While we are all in this together, we also really are not at the same time. I personally, have never before felt so sharply that I in fact live in a “developing” country as my relative privilege has shrouded me from some of the harsh realities of living in a “poor” country. As friends and family have been getting vaccinated abroad, the stark difference in Pakistan and in the Global South has become further pronounced. I wonder though, how much of the world’s almost collective push towards nationalism has led us to vaccine nationalism that is leading to vaccine apartheid, globally.

As (bad) luck would have it, more powerful countries having nationalistic governments has led to another kind of nationalism — vaccine nationalism. While developing countries like Pakistan are not stockpiling vaccines, simply because of lack of resources, richer countries and even our neighbour, India, are in a position to stockpile vaccines that outweigh their country’s needs by manifolds.

UN Secretary-General Antonio Guterres has said, “At this critical moment, vaccine equity is the biggest moral test before the global community.” Yet, there is robust evidence that some European countries, the US and the UK have surplus vaccines that can vaccinate one citizen up to three, seven and five times, respectively. However, with the UN’s insistence, many countries are pledging to share their surplus with the developing world.

Is this sudden political goodwill or something a bit more sinister?

In my humble opinion, it is a bit of both. The US is a pretty fascinating case study to monitor this change as its political leadership has moved from the Republican Party to the Democratic Party. US President Joe Biden is expected to pledge $4 billion to the COVAX programme and immediately rolled out a Covid-19 vaccination plan for America. But unlike his predecessor, while he is also putting “America first”, he is also looking to take a step as a global leader against the virus.

That being said, this is not just good vaccine diplomacy but a matter of common sense that until the whole world is vaccinated, the coronavirus is not going anywhere anytime soon!

Experts think the UK or the “Kent” strain may be up to 70% more transmissible or infectious. The latest research by Public Health England puts it between 30% and 50%. While the South African variant has more potentially important changes in the spike protein, making current vaccines possibly less effective against it.

While the UK strain has caused worldwide mayhem in its speed of transmission, the South African variant can spell disaster in the very near future. While experts say that hopefully the South African variant cannot make the current vaccines wholly defunct, it may threaten to undermine vaccine efforts.

Yet still, South Africa was given no concessions by the global community and leadership, when there should have been a vested interest to expedite vaccinations there. Counter-intuitively, Europe levied charges on South Africa to buy doses of Oxford-AstraZeneca’s vaccine at a price 2.5 times higher than most European countries.

The rationale?

As South Africa did not invest as much as many European countries towards research of AstraZeneca’s vaccine, they had to pay a higher price. One has to ask: why did South Africa not pay as much as these European countries?

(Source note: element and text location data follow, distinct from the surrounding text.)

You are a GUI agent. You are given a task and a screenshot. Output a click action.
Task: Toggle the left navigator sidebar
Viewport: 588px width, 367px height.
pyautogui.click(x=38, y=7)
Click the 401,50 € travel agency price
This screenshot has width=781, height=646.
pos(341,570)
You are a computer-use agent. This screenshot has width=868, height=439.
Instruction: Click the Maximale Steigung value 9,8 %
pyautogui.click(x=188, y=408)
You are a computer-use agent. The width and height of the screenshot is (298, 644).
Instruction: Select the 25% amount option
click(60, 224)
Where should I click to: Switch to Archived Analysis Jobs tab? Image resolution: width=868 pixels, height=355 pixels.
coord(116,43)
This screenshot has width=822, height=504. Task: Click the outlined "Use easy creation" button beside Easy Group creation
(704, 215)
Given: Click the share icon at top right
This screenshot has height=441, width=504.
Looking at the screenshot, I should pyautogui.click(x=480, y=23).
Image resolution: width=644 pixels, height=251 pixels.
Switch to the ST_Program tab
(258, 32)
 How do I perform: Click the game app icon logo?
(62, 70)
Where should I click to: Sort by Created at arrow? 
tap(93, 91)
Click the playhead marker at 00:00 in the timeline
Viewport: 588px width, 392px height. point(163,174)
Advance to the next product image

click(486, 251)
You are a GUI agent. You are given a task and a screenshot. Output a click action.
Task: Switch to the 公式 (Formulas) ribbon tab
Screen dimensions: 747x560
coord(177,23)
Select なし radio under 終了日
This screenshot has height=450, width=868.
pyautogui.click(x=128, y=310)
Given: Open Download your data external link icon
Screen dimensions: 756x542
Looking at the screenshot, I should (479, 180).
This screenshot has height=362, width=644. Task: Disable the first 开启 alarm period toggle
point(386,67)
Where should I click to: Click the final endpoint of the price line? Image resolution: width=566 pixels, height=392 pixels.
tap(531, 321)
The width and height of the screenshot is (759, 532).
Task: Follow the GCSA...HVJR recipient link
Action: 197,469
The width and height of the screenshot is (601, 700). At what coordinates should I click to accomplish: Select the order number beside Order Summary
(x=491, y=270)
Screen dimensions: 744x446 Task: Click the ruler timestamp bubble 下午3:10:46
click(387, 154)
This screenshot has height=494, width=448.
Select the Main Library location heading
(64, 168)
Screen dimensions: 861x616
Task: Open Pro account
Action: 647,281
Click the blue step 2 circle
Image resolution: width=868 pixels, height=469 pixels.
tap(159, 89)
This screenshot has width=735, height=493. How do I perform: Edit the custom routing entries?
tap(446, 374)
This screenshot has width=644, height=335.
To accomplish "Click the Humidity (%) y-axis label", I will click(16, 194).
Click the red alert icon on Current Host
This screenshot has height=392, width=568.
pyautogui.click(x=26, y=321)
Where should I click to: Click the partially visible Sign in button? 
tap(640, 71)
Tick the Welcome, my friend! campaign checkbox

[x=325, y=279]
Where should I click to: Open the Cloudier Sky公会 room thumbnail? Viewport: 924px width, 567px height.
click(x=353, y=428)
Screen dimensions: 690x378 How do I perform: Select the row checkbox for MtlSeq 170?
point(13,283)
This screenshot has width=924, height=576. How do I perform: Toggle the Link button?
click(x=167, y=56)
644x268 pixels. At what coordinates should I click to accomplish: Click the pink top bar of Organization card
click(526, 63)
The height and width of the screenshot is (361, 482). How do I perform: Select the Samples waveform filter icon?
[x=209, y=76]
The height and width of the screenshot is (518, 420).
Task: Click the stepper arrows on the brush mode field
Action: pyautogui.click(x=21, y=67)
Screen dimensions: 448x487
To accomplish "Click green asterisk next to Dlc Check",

Plagued by late post-colonialism and apartheid before the Covid pandemic, South Africa incurred the slavery and forced labour model which no doubt cost the nation unthinkable and unmeasurable loss socio-economically and politically. South Africa simply does not have as much capital to invest in the vaccine as Europe does because of its colonial history. Apartheid has taken on a new insidious form from the developed world on the backs of the “developing” world and must be held accountable.

New research by economist Utsa Patnaik calculated that Britain drained a total of nearly $45 trillion from the Sub-continent, tallying up the data on tax and trade during the period 1765 to 1938.

While the nationalism that has descended on our global political arena has added to vaccine nationalism, I have to argue that it is not just the political climate of now that has brewed this storm but centuries of oppression and exploitation of the Global South and developing world that is systemically marooning much of the world during the pandemic.

Published in The Express Tribune, March 26th, 2021.